## Your task
The listing below must be repeated word for word, with its images excluded.
===
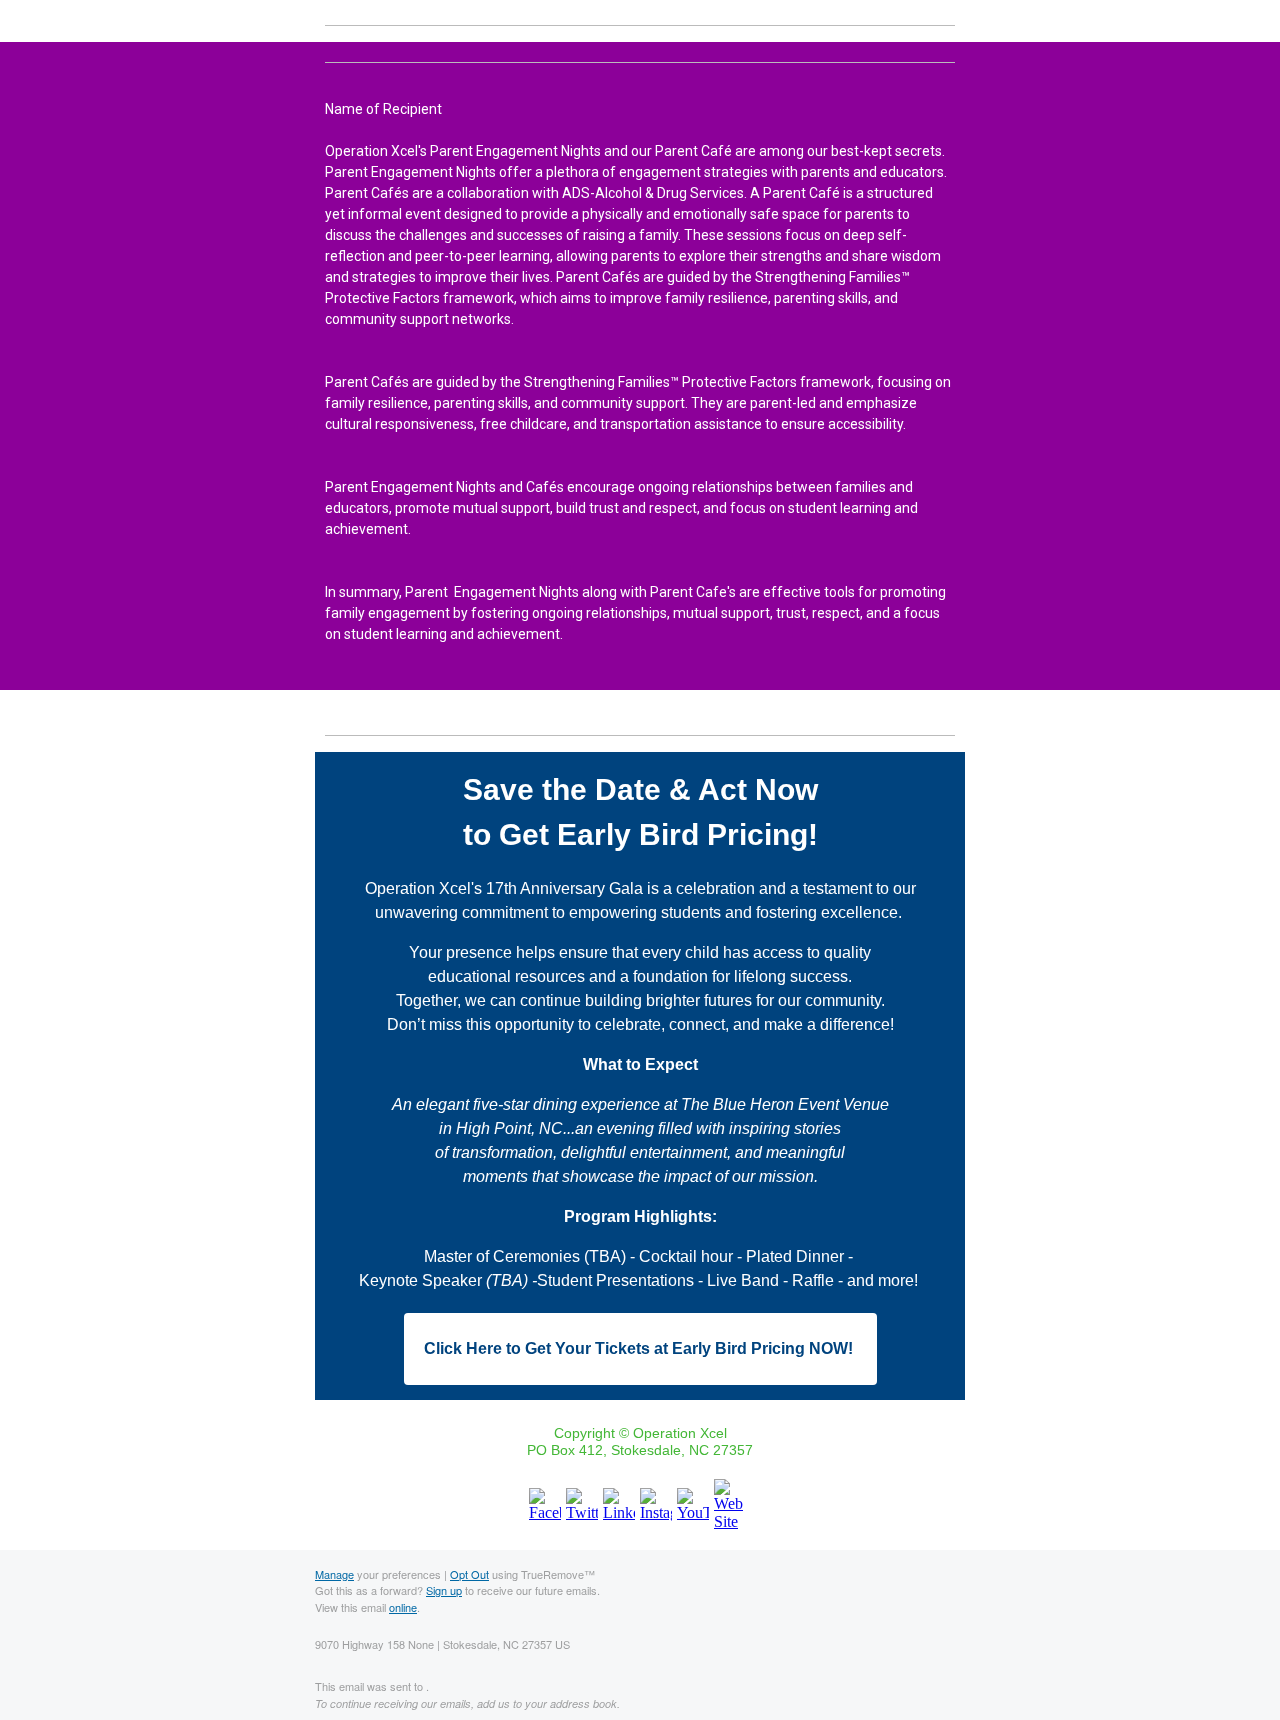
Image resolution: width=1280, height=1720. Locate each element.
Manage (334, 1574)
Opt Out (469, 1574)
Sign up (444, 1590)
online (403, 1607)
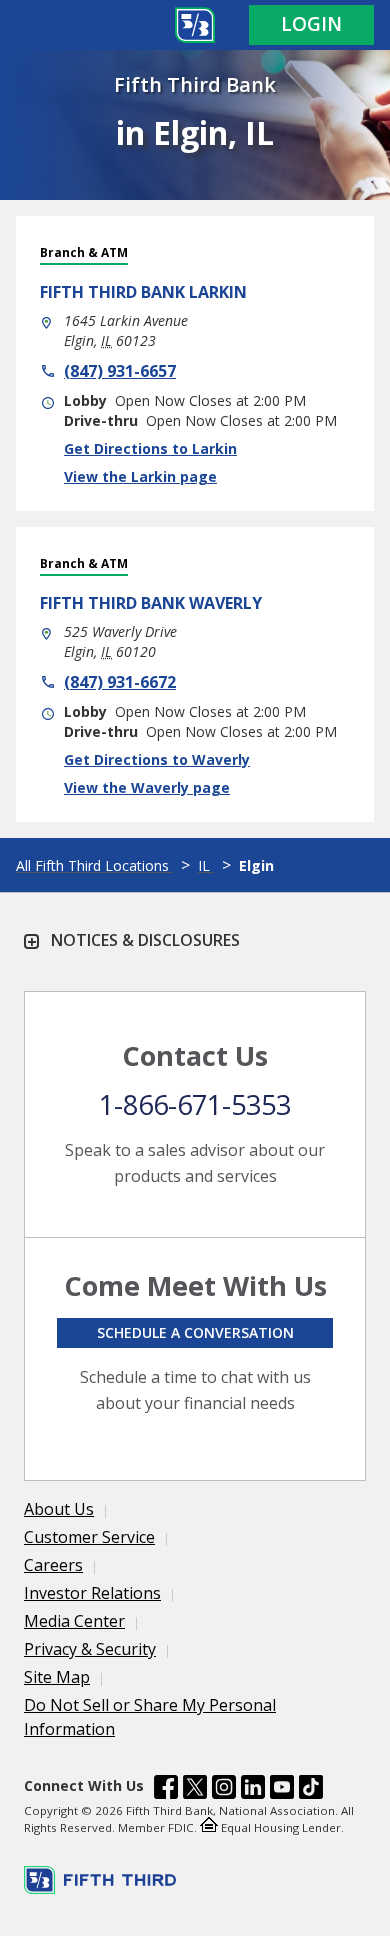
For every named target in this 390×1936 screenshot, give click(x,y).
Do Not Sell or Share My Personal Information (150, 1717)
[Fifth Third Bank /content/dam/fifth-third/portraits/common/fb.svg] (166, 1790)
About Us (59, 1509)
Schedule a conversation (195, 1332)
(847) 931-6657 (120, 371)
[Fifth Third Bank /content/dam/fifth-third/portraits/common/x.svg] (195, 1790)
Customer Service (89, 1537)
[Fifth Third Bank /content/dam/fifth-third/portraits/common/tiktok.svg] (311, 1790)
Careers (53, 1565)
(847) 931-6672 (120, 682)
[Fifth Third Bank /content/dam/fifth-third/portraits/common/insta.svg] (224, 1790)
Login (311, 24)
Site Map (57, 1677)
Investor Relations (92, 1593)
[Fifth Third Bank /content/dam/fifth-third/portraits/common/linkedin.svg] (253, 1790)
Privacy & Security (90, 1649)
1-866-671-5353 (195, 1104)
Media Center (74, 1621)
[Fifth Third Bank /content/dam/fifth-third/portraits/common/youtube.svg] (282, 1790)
===
## Written answer
Image resolution: width=1280, height=1720. Locate each element.
Manage (334, 1574)
Opt Out (469, 1574)
Sign up (444, 1590)
online (403, 1607)
For every named target in this 390×1936 screenshot, give click(x,y).
Do Not Sell or Share My Personal Information (150, 1717)
[Fifth Third Bank /content/dam/fifth-third/portraits/common/fb.svg] (166, 1790)
About Us (59, 1509)
Schedule a conversation (195, 1332)
(847) 931-6657 (120, 371)
[Fifth Third Bank /content/dam/fifth-third/portraits/common/x.svg] (195, 1790)
Customer Service (89, 1537)
[Fifth Third Bank /content/dam/fifth-third/portraits/common/tiktok.svg] (311, 1790)
Careers (53, 1565)
(847) 931-6672 (120, 682)
[Fifth Third Bank /content/dam/fifth-third/portraits/common/insta.svg] (224, 1790)
Login (311, 24)
Site Map (57, 1677)
Investor Relations (92, 1593)
[Fifth Third Bank /content/dam/fifth-third/portraits/common/linkedin.svg] (253, 1790)
Privacy & Security (90, 1649)
1-866-671-5353 (195, 1104)
Media Center (74, 1621)
[Fifth Third Bank /content/dam/fifth-third/portraits/common/youtube.svg] (282, 1790)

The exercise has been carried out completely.